# [WRITTEN INSTRUCTION]
Edit the lines of the records starting at the one containing "You are a GUI" and ending at the one containing "Image resolution: width=1321": reproduce only those lines, with "signal icon" changed to "Wi-Fi icon" and nothing else altered.

# [DATA]
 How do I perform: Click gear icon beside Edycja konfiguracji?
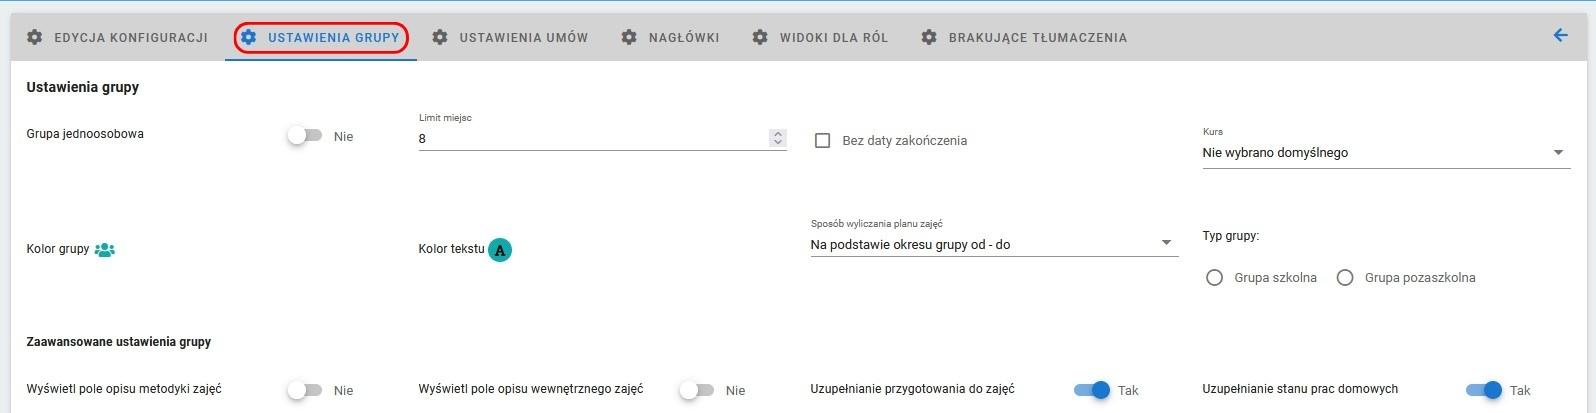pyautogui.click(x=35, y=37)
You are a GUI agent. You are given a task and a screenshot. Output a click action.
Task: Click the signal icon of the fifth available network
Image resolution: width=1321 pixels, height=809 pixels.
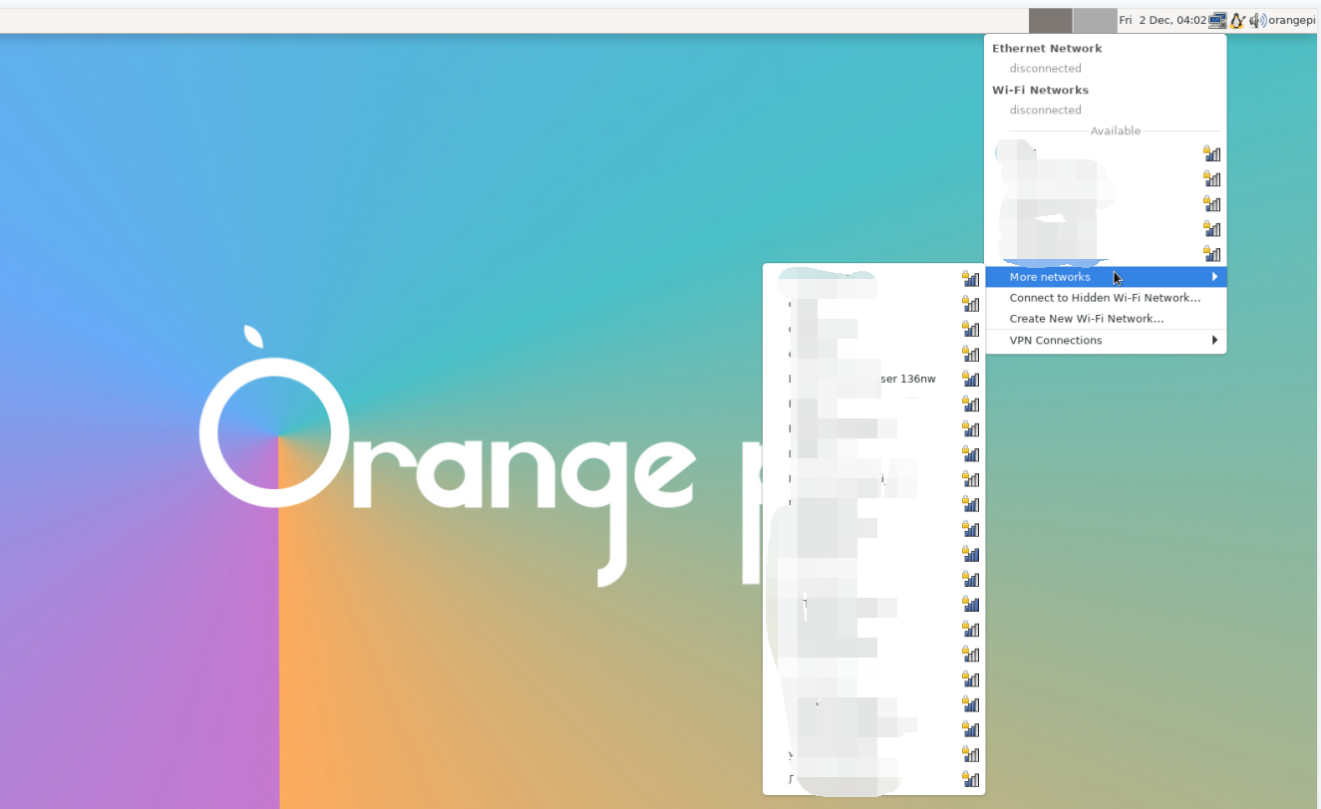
--
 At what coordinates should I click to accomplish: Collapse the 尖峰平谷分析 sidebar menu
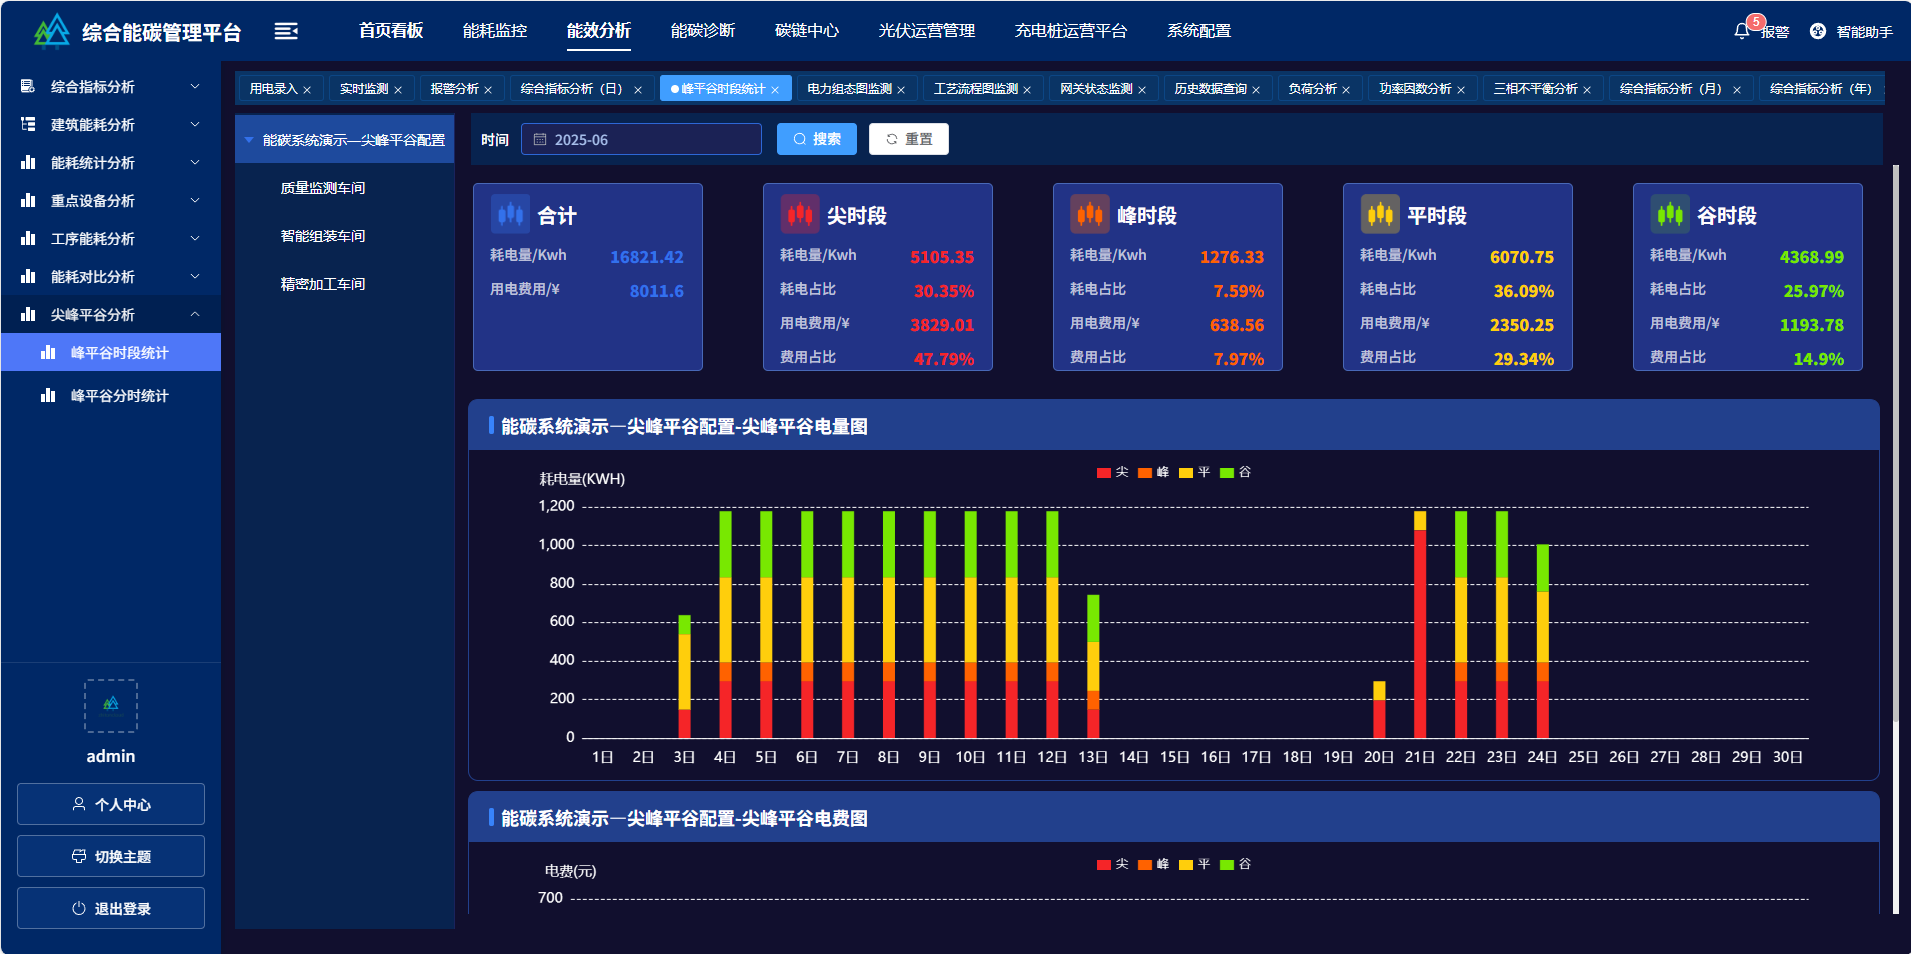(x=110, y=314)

# [WRITTEN RESPONSE]
You are a GUI agent. You are given a task and a screenshot. Output a click action.
Task: Click the Wi-Fi icon of the fifth available network
Image resolution: width=1321 pixels, height=809 pixels.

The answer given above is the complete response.